■ **THE TASK**
Only the lines from the one containing "Screen dimensions: 864x449" through the end of the entries should be repeated, exactly as they appear, first and last included.

■ **RECORDS FOR THE EXERCISE**
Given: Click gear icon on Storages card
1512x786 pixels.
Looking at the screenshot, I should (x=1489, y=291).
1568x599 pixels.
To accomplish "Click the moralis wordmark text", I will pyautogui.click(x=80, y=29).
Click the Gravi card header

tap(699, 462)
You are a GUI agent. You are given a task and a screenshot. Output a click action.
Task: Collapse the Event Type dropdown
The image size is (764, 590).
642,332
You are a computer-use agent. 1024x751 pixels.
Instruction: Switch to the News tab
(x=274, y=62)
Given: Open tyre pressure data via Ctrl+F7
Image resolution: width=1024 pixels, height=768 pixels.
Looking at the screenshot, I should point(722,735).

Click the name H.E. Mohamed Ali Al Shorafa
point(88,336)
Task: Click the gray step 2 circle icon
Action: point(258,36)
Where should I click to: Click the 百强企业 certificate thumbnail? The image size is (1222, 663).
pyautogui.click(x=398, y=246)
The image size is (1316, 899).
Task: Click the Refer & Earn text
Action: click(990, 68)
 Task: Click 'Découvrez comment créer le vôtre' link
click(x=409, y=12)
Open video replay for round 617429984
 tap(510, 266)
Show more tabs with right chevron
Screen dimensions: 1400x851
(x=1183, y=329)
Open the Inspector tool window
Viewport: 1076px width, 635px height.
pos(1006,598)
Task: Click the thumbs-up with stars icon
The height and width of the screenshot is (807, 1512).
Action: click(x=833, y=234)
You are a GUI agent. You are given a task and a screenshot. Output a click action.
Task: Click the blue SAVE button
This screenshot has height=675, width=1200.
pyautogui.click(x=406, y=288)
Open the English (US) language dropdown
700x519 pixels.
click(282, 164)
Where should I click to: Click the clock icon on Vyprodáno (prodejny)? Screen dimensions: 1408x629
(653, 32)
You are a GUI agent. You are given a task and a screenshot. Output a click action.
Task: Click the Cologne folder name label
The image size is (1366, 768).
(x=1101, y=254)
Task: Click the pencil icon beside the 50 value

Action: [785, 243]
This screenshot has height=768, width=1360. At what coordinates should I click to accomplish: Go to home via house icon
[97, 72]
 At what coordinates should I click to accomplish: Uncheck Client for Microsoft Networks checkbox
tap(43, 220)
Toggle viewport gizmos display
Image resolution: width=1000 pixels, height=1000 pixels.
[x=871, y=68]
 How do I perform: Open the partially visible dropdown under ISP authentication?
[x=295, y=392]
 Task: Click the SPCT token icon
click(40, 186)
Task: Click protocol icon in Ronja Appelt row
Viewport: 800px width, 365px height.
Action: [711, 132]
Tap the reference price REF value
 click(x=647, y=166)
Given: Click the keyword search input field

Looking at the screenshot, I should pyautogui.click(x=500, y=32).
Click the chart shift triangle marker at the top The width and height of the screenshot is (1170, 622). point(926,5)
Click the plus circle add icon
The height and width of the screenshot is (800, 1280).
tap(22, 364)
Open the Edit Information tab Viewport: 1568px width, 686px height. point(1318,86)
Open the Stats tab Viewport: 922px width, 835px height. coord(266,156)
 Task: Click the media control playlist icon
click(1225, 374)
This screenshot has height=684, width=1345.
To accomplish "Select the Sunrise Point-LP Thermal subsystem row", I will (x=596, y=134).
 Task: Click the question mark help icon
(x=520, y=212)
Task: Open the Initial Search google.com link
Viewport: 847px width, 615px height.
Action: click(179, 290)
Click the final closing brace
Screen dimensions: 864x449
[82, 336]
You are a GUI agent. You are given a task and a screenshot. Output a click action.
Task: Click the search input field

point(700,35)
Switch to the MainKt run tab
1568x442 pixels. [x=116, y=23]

■ **RESULT**
Screen dimensions: 864x449
[82, 336]
You are a GUI agent. You are given a task and a screenshot. Output a click action.
Task: Click the search input field

point(700,35)
Switch to the MainKt run tab
1568x442 pixels. [x=116, y=23]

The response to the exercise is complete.